Erm, with respect, we have a flu vaccine which is targeted every year to the strain in circulation at the time for vulnerable individuals. So yes people will die from flu unfortunately but not in the same kinds of numbers thanks to the vaccine. We didn't have a vaccine for COVID at the time until later and people in their much younger years were dying as well as it wasn't obvious who was vulnerable to COVID as seems to be genetic factors. The only way to protect people until the vaccine programme could be rolled out therefore was to make sure people didn't mix and spread it. God people have such short memories or are a bit dim.

I don’t think PP was talking about the period before Covid vaccines became available though?
They were responding to another post where someone said they wished people were still taking more precautions. So it’s about the current situation, not 2020/21.

AllyCart · 04/07/2024 11:44

brrrrrrrrrrrrrrrrrrrrrrrrrrrrr · 04/07/2024 09:09

I loved it. Such beautiful days, so peaceful. My ideal life right there.

In all honesty, me too. I absolutely loved it.

I have vivid memories of the complete solitude walking through the fields and woods which surround our house and the unbelievable joy I felt at the peace, quiet and calmness of it all.

Anonym00se · 04/07/2024 11:47

SloaneStreetVandal · 04/07/2024 11:40

There are plenty of considerate people on the chat who've acknowledged that restrictions brought heartache for many; your comment however was just mocking of those many.
Using language like 'couldn't be bothered' and suggesting it must've been 'lovely for us' to describe those of us who questioned the wisdom of covid restrictions IS arrogant and thoughtless.

We can acknowledge that it was shit for lots of people, while still believing it was necessary.
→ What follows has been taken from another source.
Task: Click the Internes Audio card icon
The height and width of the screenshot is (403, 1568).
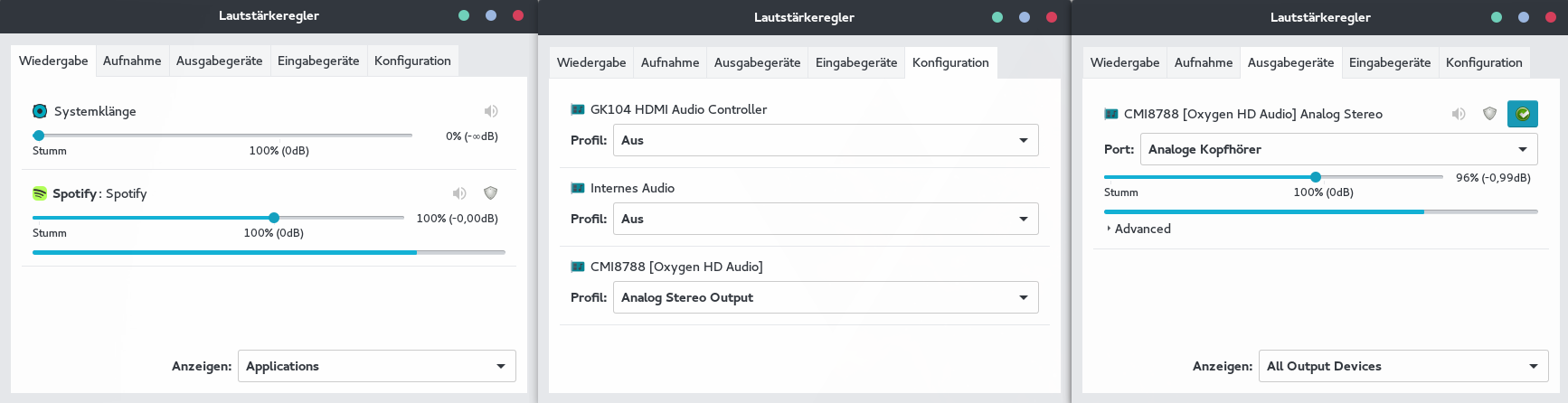Action: coord(578,188)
We can’t say “lockdown was shit, so it should never have happened” if the alternative would have been worse.

trekking1 · 04/07/2024 11:50

EverythingYouDoIsaBalloon · 04/07/2024 10:57

So true. Ever since the first lockdown we've been hearing the argument from some quarters that those who are vulnerable should simply accept they may catch it and die, and leave the young and able-bodied to get on with their lives. It's repugnant, and the fact that members of the actual government were saying it is beyond words.

It's fair enough that sounds cold, but what about the fact that's what we've always done with the flu, just without saying it out loud?